**Provided text:**
== Segment start ==
Zwitterionic small molecule based fluorophores for efficient and selective imaging of bacterial endospores.

In the emerging scenario of increasing antibiotic resistance and pathogen transmission channels, the grave danger posed by bacterial endospores in critical fields like food industry, health and medicine highlights the urgent need to develop efficient probes for their detection; their sturdy and impermeable multilayer coat makes desirable methods like fluorescence imaging extremely difficult. Selective imaging of the endospores in the presence of the bacteria is even more challenging. Furthermore, it is preferable to maintain the dormant state of endospores through the imaging process, if extended monitoring is required; many of the available techniques involve lethal germination or destruction of the endospores. We show that simple zwitterionic diaminodicyanoquinodimethane (DADQ) molecules with selected functionalities are efficient dyes for fluorescence imaging due to their dipolar structure that facilitates the penetration into the endospore system, and the enhanced fluorescence in their rigid/aggregated state. The facile structural tailorability allows DADQs with various appendage moieties to be synthesized; a derivative with ionic substituents (BT), and another with optimally long alkyl chains and the resultant hydrophobic character (BHADQ) are shown to be excellent fluorescent probes for endospores. Nanomolar amounts of dyes provide effective staining; while BT stains bacteria and endospores, most significantly, BHADQ stains endospores selectively. To the best of our knowledge, this is the first example of selective fluorescence imaging of endospores in their dormant state. A range of spectroscopy, microscopy and calorimetry studies provide insight into the molecular level interactions that enable efficient staining and bright images. DADQ fluorophores are photostable and non-cytotoxic, hence useful in practical applications. The versatile structural tailorability of these dye molecules holds great promise for targeted imaging.
== Segment end ==
**Extracted information:**
== Segment start ==
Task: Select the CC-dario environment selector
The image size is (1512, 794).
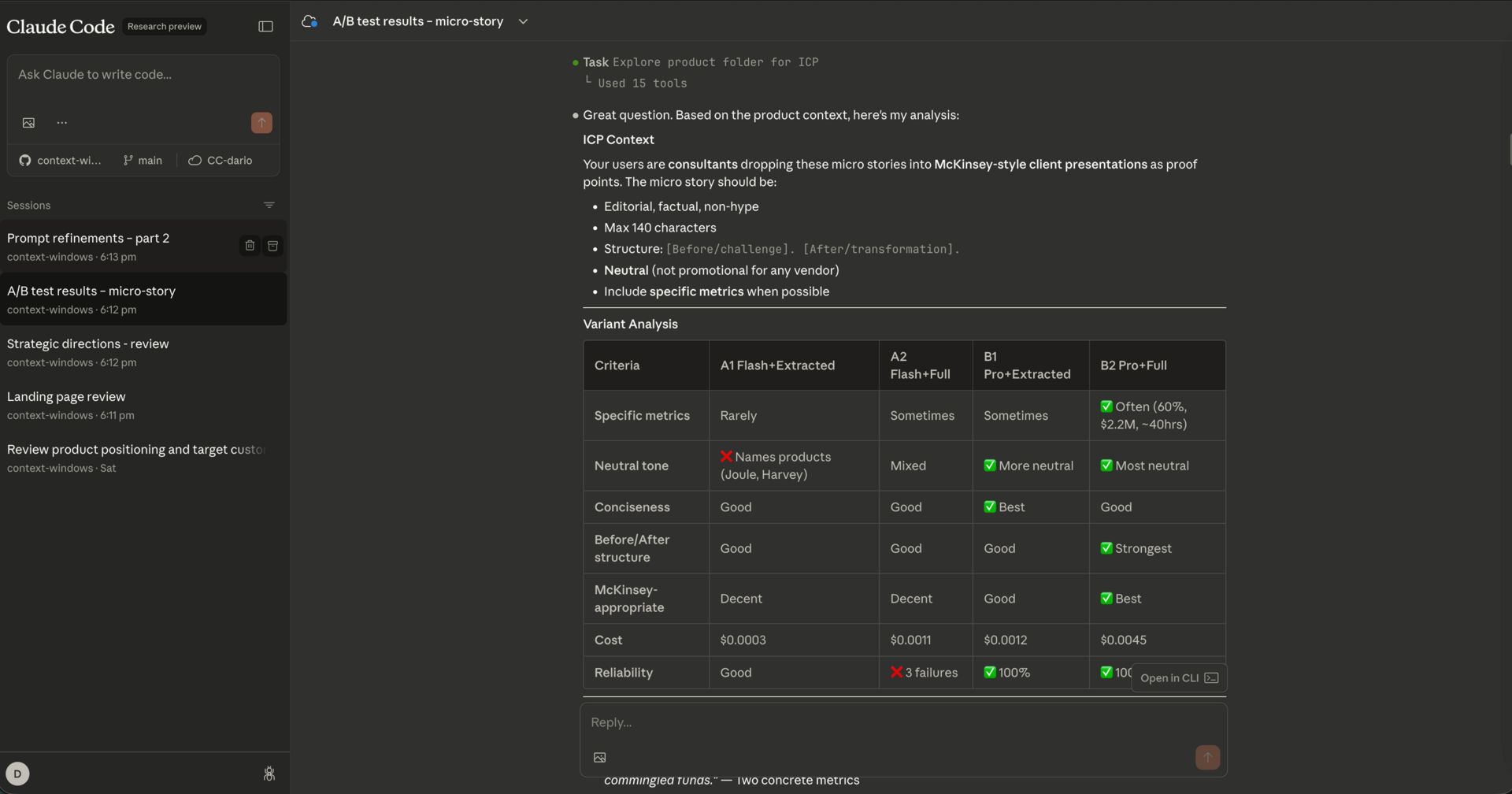Action: (x=220, y=161)
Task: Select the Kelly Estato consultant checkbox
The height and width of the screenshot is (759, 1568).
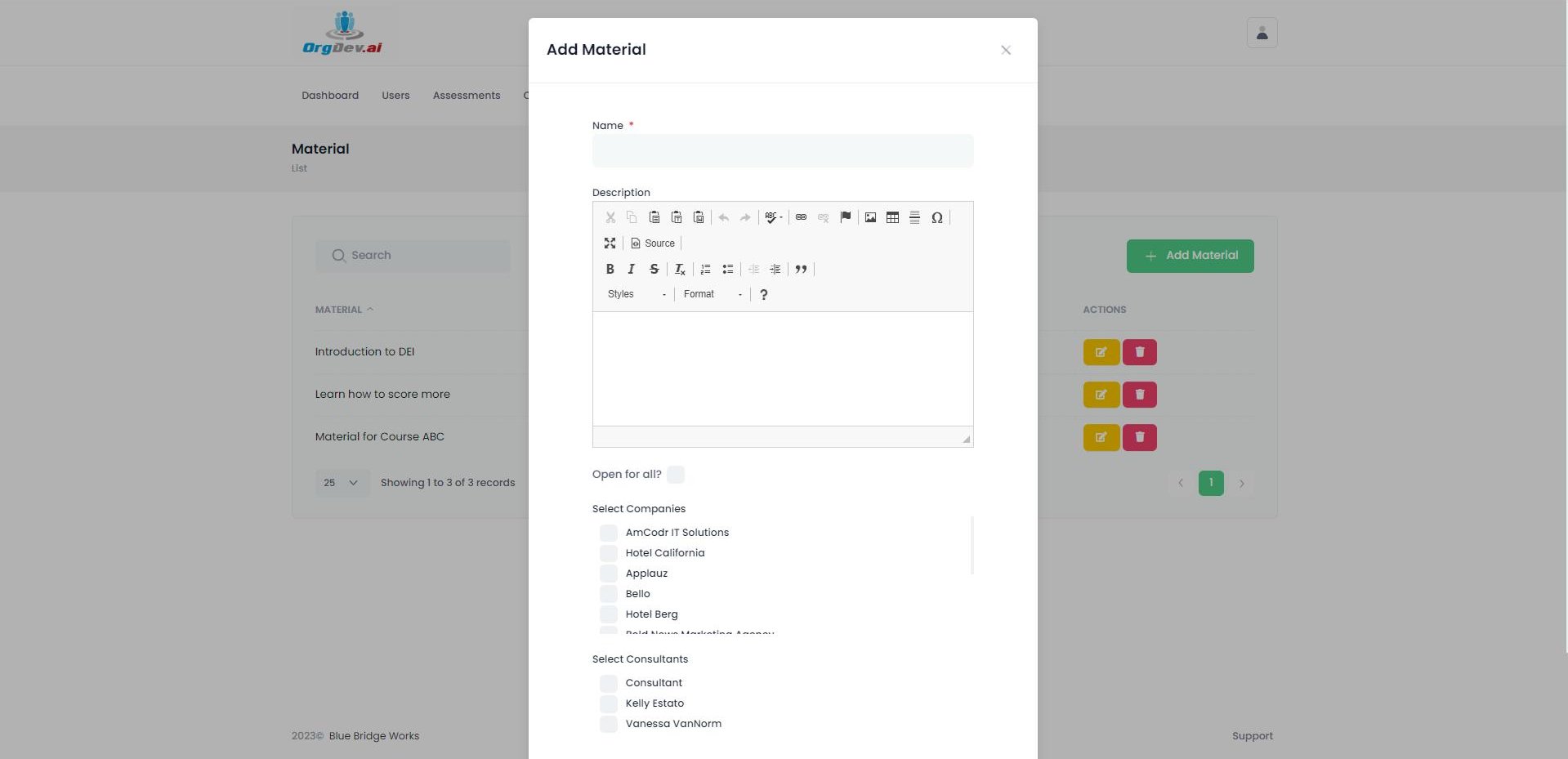Action: (x=609, y=703)
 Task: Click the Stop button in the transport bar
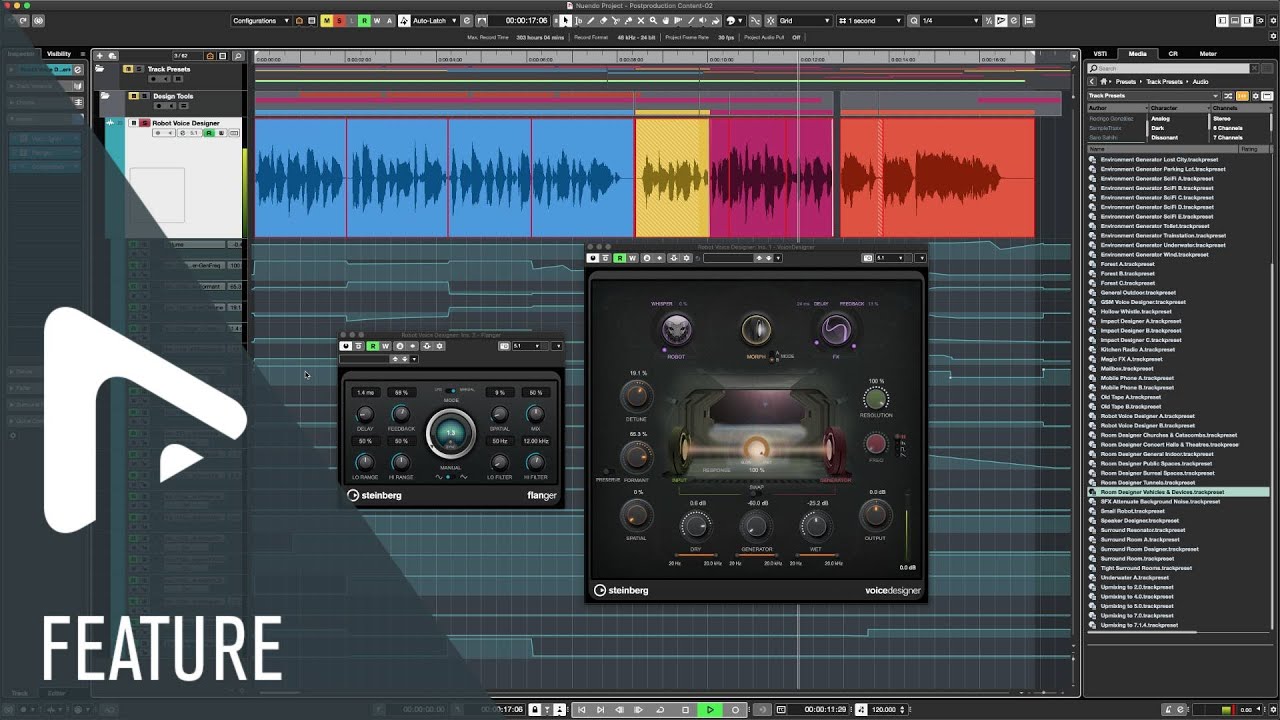[x=685, y=709]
== Segment end ==
**Actions to take:**
A. Rewrite the paragraph in the abstract on zwitterionic fluorophores that begins "In the emerging scenario of increasing antibiotic resistance" as a shorter bulleted list that keeps its main facts.
B. According to the abstract on zwitterionic fluorophores, why are the DADQ molecules efficient dyes for fluorescence imaging of endospores? Answer in one to three sentences.

**Results of the exercise:**
A.
- Bacterial endospores are a serious danger in food, health and medicine, so efficient detection probes are urgently needed.
- Their sturdy, impermeable multilayer coat makes fluorescence imaging very difficult, and imaging them selectively in the presence of bacteria is harder still.
- For extended monitoring, endospores should stay dormant during imaging, but many current techniques germinate or destroy them.
- Zwitterionic diaminodicyanoquinodimethane (DADQ) molecules work well as fluorescence dyes because their dipolar structure helps them penetrate endospores and they fluoresce more strongly when rigid or aggregated.
- Their structure is easy to tailor. Two derivatives are excellent endospore probes: BT, which has ionic substituents, and BHADQ, which has optimally long alkyl chains and is hydrophobic.
- Nanomolar amounts of dye stain effectively. BT stains both bacteria and endospores, while BHADQ stains endospores selectively.
- The authors describe this as the first known selective fluorescence imaging of dormant endospores.
- Spectroscopy, microscopy and calorimetry studies explain the molecular interactions behind the efficient staining and bright images.
- DADQ dyes are photostable and non-cytotoxic, so they are practical to use, and their tailorability is promising for targeted imaging.

B. Their dipolar structure helps them penetrate the endospore system. They also fluoresce more strongly in their rigid or aggregated state.